## What is expected
Could each entry below be written out exactly, with every picture dropped?

## Collected data
# # # #

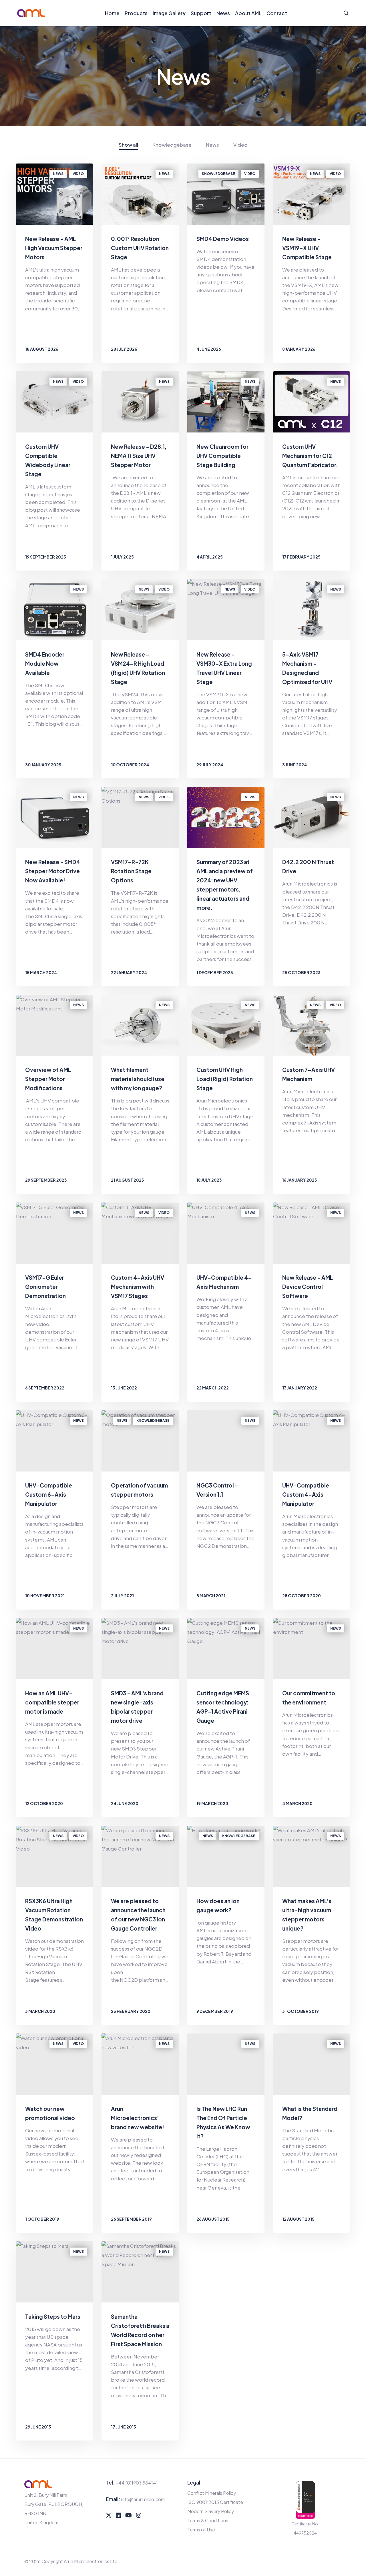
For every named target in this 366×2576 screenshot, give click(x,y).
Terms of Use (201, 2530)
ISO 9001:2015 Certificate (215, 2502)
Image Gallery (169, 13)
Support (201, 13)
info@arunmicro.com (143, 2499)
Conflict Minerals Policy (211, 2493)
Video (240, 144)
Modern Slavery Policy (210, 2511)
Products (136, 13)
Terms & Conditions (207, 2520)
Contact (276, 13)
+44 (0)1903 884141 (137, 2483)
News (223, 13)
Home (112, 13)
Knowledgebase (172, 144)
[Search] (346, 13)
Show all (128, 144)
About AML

# # # #

## Task response
For every named target in this 366×2576 screenshot, give click(x,y).
Terms of Use (201, 2530)
ISO 9001:2015 Certificate (215, 2502)
Image Gallery (169, 13)
Support (201, 13)
info@arunmicro.com (143, 2499)
Conflict Minerals Policy (211, 2493)
Video (240, 144)
Modern Slavery Policy (210, 2511)
Products (136, 13)
Terms & Conditions (207, 2520)
Contact (276, 13)
+44 (0)1903 884141 (137, 2483)
News (223, 13)
Home (112, 13)
Knowledgebase (172, 144)
[Search] (346, 13)
Show all (128, 144)
About AML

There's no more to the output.